INSTRUCTIONS FOR THE TASK: Task for the records below: please copy exactly, and only, the lines from the one containing "Task: Open the 搜本站 search scope dropdown" to the last line, both included, leaving out the pictures.

RECORDS SUPPLIED:
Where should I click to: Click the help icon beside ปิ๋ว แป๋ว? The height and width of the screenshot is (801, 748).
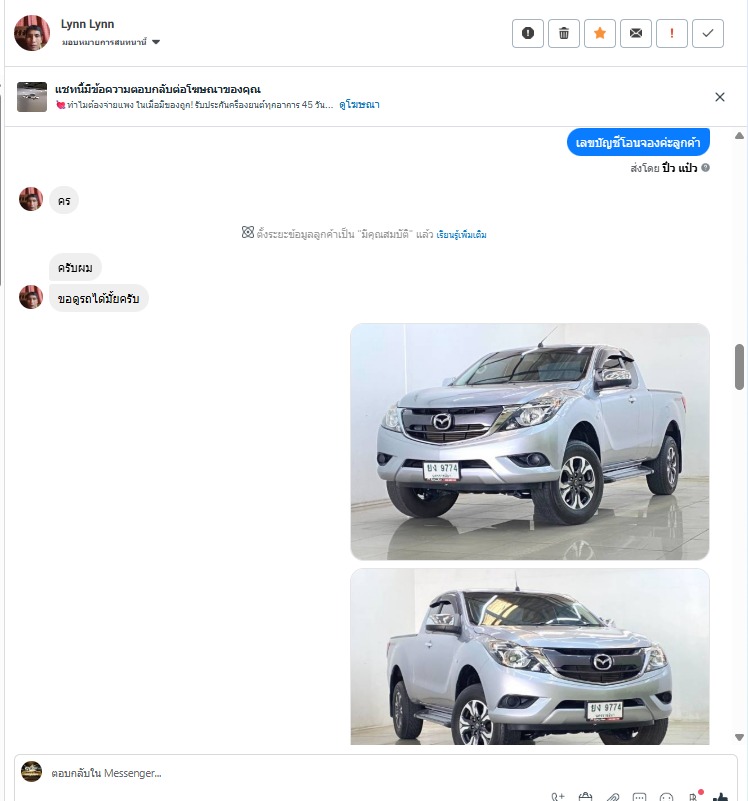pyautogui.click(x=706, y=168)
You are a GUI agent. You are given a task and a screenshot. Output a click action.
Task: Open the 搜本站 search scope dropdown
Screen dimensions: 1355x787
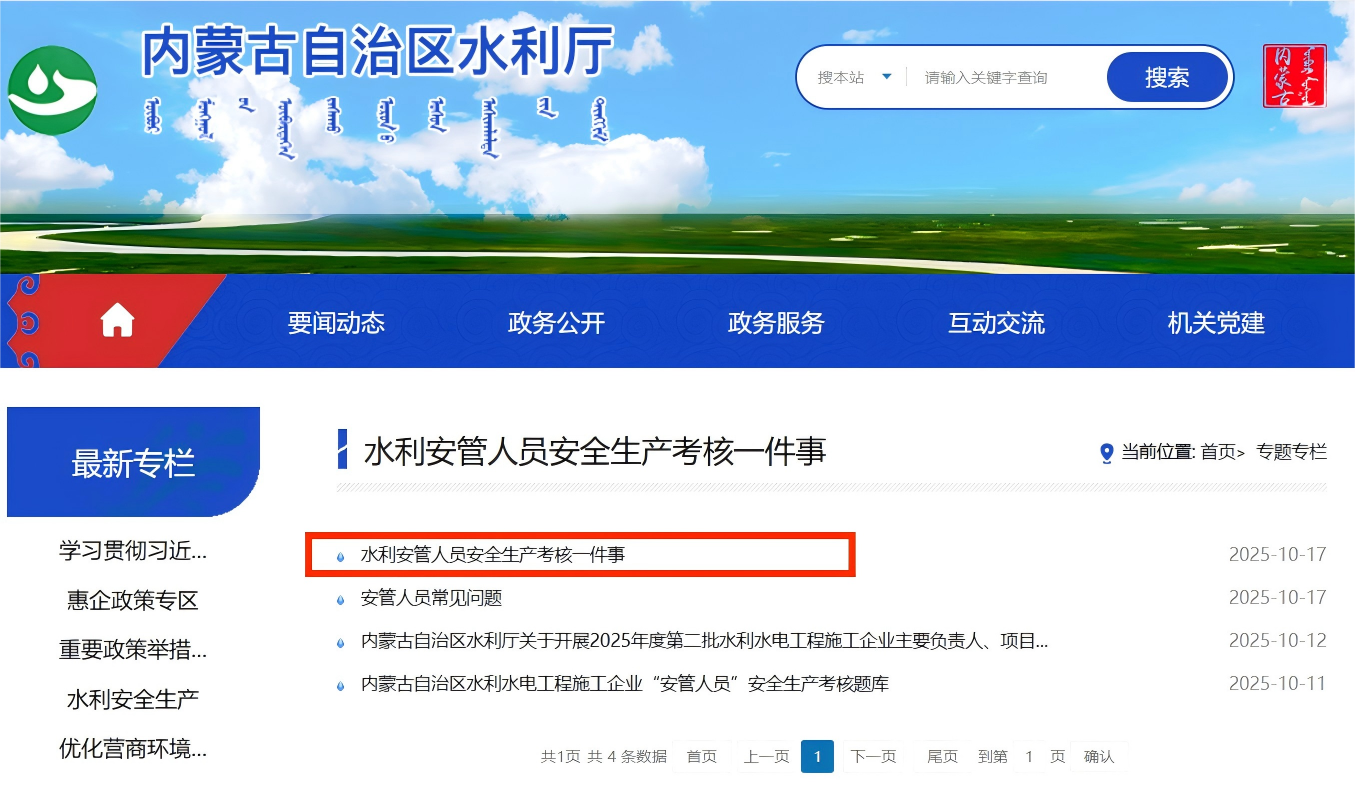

WORKED SOLUTION:
Task: Open the 搜本站 search scope dropdown
Screen dimensions: 1355x787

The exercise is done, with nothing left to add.